Dataset excerpts.
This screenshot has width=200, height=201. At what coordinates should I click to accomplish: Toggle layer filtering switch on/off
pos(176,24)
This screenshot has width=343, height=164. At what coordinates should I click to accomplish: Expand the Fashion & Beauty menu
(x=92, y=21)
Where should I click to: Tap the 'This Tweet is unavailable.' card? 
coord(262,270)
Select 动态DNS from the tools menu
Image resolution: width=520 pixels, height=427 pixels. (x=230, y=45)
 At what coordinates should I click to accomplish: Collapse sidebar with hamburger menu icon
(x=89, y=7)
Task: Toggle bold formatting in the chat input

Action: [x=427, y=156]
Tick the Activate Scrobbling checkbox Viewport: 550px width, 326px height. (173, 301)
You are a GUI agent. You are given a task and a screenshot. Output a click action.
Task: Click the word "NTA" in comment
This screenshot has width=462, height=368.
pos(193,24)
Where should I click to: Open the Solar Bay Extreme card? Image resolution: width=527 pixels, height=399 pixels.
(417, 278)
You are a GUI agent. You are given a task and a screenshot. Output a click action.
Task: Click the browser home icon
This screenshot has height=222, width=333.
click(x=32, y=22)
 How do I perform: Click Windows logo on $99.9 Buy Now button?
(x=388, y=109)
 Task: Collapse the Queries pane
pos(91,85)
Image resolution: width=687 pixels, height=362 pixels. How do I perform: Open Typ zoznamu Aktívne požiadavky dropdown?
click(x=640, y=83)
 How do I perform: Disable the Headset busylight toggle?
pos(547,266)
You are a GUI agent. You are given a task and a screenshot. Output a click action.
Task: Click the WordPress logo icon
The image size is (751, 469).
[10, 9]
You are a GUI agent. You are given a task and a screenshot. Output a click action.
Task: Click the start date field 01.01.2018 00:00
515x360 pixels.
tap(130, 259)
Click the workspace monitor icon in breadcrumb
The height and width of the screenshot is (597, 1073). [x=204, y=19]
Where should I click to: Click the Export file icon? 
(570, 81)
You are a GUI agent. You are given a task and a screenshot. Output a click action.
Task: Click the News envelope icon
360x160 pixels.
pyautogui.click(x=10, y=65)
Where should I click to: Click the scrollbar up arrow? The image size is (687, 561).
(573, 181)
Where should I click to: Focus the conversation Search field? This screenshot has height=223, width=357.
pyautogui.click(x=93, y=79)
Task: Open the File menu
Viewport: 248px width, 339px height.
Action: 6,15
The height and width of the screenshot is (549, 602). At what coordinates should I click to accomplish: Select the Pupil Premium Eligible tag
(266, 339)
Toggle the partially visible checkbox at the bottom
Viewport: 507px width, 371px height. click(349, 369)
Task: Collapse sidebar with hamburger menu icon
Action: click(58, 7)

What this task involves.
Print out all the entries above exactly.

Solution to this problem.
This screenshot has width=200, height=201. At what coordinates should I click to accomplish: Toggle layer filtering switch on/off
pos(176,24)
This screenshot has width=343, height=164. At what coordinates should I click to accomplish: Expand the Fashion & Beauty menu
(x=92, y=21)
Where should I click to: Tap the 'This Tweet is unavailable.' card? 
coord(262,270)
Select 动态DNS from the tools menu
Image resolution: width=520 pixels, height=427 pixels. (x=230, y=45)
 At what coordinates should I click to accomplish: Collapse sidebar with hamburger menu icon
(x=89, y=7)
Task: Toggle bold formatting in the chat input

Action: [x=427, y=156]
Tick the Activate Scrobbling checkbox Viewport: 550px width, 326px height. (173, 301)
You are a GUI agent. You are given a task and a screenshot. Output a click action.
Task: Click the word "NTA" in comment
This screenshot has width=462, height=368.
pos(193,24)
Where should I click to: Open the Solar Bay Extreme card? Image resolution: width=527 pixels, height=399 pixels.
(417, 278)
You are a GUI agent. You are given a task and a screenshot. Output a click action.
Task: Click the browser home icon
This screenshot has height=222, width=333.
click(x=32, y=22)
 How do I perform: Click Windows logo on $99.9 Buy Now button?
(x=388, y=109)
 Task: Collapse the Queries pane
pos(91,85)
Image resolution: width=687 pixels, height=362 pixels. How do I perform: Open Typ zoznamu Aktívne požiadavky dropdown?
click(x=640, y=83)
 How do I perform: Disable the Headset busylight toggle?
pos(547,266)
You are a GUI agent. You are given a task and a screenshot. Output a click action.
Task: Click the WordPress logo icon
The image size is (751, 469).
[10, 9]
You are a GUI agent. You are given a task and a screenshot. Output a click action.
Task: Click the start date field 01.01.2018 00:00
515x360 pixels.
tap(130, 259)
Click the workspace monitor icon in breadcrumb
The height and width of the screenshot is (597, 1073). [x=204, y=19]
Where should I click to: Click the Export file icon? 
(570, 81)
You are a GUI agent. You are given a task and a screenshot. Output a click action.
Task: Click the News envelope icon
360x160 pixels.
pyautogui.click(x=10, y=65)
Where should I click to: Click the scrollbar up arrow? The image size is (687, 561).
(573, 181)
Where should I click to: Focus the conversation Search field? This screenshot has height=223, width=357.
pyautogui.click(x=93, y=79)
Task: Open the File menu
Viewport: 248px width, 339px height.
Action: 6,15
The height and width of the screenshot is (549, 602). At what coordinates should I click to accomplish: Select the Pupil Premium Eligible tag
(266, 339)
Toggle the partially visible checkbox at the bottom
Viewport: 507px width, 371px height. click(349, 369)
Task: Collapse sidebar with hamburger menu icon
Action: click(58, 7)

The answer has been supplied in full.